[Assigned task] Working from the records below, repeat exactly the lines starting at the line that contains "The image size is (1080, 733)." and ending at the line that contains "You are a computer-use agent. 790x441 pixels.", inclusive.

[Data]
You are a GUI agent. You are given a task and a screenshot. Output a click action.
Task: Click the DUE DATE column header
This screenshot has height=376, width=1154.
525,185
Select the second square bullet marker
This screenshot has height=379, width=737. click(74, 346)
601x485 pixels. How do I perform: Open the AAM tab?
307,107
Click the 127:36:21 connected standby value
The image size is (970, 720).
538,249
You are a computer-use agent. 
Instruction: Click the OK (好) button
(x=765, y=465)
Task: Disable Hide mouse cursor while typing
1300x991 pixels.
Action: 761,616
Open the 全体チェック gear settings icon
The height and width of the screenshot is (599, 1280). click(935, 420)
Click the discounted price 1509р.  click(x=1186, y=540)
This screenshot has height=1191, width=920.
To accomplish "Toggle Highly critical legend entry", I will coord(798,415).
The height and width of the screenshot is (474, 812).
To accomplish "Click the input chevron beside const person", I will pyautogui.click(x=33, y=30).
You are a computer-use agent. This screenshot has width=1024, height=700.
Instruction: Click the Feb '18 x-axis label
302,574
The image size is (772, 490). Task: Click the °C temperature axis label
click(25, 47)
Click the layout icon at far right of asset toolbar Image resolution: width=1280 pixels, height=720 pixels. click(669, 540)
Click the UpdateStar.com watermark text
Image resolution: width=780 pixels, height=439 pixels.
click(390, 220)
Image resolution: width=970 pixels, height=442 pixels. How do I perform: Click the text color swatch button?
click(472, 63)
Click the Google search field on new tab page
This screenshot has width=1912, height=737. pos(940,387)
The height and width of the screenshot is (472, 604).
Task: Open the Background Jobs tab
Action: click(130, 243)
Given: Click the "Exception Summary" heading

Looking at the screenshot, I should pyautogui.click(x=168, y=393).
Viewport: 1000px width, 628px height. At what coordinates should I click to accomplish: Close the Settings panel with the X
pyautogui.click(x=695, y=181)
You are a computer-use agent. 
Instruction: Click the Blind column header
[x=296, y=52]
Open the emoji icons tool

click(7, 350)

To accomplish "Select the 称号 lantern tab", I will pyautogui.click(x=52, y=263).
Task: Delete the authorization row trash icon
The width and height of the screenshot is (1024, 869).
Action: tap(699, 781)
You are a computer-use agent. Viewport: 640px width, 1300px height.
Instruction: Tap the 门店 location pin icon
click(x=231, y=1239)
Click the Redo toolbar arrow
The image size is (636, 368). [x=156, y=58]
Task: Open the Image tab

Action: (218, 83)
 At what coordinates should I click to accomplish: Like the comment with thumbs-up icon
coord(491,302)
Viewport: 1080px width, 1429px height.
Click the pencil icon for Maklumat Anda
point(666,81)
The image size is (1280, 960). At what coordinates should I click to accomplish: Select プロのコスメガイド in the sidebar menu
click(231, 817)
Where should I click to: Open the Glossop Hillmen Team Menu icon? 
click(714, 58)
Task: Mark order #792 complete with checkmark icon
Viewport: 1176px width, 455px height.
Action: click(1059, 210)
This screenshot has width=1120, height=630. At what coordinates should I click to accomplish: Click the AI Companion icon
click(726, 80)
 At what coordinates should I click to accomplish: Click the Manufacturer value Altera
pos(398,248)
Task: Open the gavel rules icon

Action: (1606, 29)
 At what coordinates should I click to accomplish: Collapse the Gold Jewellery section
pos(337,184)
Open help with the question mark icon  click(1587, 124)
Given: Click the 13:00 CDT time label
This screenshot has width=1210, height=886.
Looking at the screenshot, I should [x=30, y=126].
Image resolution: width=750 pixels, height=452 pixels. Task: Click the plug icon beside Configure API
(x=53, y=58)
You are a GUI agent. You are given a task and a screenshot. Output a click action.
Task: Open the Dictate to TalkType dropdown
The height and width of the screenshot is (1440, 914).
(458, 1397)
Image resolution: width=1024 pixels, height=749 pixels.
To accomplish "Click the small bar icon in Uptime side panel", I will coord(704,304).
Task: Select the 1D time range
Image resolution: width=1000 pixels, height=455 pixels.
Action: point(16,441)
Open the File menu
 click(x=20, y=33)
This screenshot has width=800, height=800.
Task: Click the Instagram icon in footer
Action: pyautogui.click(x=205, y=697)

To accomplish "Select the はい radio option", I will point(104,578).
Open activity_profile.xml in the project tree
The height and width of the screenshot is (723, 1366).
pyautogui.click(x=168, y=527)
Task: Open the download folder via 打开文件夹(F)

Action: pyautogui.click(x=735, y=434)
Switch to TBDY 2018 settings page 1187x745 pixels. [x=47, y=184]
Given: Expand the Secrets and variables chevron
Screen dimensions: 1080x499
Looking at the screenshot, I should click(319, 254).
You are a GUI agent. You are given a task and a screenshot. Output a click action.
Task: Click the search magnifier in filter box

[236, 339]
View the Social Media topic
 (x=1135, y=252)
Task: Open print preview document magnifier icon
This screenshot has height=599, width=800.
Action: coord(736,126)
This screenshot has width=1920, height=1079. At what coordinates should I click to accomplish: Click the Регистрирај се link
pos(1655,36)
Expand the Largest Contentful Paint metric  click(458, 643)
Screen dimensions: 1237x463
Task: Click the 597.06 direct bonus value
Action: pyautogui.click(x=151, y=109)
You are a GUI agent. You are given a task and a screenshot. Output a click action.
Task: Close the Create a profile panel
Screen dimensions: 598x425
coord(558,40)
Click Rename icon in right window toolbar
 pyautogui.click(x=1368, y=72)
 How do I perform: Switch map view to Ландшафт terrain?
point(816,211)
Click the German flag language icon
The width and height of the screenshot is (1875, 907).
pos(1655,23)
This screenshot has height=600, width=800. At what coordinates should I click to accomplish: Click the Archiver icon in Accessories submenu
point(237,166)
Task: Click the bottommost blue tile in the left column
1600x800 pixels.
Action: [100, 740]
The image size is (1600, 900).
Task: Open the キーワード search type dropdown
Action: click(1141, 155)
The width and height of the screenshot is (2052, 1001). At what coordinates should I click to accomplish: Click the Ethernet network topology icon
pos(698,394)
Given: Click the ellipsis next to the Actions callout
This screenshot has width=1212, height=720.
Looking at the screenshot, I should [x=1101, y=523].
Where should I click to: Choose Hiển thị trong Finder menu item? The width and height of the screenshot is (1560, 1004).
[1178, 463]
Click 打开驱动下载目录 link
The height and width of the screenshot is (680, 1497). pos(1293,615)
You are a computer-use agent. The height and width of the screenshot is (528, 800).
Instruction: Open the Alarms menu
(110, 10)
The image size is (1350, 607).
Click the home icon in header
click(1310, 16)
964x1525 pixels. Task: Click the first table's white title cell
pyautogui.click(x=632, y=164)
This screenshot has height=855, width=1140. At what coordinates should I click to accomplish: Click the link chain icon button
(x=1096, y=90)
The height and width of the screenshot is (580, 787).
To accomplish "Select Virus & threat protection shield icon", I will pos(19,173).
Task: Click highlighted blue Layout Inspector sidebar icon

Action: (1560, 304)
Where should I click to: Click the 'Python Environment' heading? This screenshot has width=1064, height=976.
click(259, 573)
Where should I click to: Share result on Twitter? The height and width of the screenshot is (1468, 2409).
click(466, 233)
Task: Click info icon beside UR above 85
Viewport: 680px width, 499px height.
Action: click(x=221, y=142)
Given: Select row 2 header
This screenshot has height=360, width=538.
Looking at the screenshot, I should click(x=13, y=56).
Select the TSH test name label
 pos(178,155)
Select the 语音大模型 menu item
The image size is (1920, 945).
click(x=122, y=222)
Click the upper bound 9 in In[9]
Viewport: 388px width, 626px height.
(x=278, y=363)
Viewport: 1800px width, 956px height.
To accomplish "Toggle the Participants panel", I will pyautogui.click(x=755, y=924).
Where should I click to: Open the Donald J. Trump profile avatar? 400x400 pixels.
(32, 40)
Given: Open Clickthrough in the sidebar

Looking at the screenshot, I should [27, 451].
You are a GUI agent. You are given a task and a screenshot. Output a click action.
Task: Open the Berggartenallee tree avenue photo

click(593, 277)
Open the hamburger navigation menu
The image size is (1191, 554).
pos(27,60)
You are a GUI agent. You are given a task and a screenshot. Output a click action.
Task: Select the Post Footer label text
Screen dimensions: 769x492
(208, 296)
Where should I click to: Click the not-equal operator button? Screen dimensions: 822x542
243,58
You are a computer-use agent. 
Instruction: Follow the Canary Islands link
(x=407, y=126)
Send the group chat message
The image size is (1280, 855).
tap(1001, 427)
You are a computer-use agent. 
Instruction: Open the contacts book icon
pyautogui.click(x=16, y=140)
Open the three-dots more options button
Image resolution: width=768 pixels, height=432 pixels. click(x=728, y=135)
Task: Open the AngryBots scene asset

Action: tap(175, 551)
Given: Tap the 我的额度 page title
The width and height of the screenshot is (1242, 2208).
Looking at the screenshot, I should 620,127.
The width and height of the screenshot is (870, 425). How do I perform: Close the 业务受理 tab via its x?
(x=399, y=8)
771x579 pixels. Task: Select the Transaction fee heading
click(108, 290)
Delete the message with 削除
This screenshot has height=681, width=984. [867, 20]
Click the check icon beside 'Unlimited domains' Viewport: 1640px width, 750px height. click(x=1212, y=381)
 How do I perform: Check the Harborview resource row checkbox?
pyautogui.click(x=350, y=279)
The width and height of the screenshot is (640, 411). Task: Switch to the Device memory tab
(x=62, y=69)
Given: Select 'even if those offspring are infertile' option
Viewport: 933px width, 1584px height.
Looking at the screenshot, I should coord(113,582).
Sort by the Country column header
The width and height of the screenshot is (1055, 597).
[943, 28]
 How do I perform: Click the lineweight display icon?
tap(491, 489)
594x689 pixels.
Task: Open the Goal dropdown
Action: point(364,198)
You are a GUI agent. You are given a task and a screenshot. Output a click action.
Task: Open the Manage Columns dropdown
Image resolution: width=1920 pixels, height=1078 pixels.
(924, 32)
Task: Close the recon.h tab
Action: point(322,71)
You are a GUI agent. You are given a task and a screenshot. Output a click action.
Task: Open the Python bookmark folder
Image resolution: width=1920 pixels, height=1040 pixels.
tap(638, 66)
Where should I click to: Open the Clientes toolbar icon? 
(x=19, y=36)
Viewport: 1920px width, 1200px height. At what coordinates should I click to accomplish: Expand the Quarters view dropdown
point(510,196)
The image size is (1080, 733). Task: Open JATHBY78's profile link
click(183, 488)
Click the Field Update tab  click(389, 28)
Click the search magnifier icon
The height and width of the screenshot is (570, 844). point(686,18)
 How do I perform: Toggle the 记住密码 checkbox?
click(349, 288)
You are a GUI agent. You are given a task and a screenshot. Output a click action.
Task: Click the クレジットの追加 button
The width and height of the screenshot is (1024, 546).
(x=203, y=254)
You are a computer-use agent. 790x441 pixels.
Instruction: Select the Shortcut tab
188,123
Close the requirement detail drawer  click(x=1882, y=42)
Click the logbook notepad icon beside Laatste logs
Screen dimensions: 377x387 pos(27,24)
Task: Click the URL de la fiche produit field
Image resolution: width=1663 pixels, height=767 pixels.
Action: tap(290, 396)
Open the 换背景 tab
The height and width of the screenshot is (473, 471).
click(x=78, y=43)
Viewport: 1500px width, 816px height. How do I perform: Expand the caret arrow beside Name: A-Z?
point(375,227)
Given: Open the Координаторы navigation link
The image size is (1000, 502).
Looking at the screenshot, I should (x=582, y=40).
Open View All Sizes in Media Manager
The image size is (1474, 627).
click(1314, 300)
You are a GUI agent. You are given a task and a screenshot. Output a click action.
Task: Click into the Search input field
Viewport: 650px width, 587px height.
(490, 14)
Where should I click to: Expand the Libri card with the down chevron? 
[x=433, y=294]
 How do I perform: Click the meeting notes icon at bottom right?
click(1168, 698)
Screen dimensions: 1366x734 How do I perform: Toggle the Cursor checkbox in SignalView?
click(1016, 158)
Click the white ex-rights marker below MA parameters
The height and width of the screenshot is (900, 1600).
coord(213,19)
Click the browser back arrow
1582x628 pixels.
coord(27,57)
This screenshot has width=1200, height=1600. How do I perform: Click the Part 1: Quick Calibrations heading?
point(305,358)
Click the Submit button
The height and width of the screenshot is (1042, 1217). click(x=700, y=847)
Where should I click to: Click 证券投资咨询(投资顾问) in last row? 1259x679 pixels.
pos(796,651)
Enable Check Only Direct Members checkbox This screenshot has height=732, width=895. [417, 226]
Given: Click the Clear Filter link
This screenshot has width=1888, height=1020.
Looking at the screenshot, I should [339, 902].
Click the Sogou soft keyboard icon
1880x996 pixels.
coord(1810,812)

[Result of the exercise]
The image size is (1080, 733). Task: Open JATHBY78's profile link
click(183, 488)
Click the Field Update tab  click(389, 28)
Click the search magnifier icon
The height and width of the screenshot is (570, 844). point(686,18)
 How do I perform: Toggle the 记住密码 checkbox?
click(349, 288)
You are a GUI agent. You are given a task and a screenshot. Output a click action.
Task: Click the クレジットの追加 button
The width and height of the screenshot is (1024, 546).
(x=203, y=254)
You are a computer-use agent. 790x441 pixels.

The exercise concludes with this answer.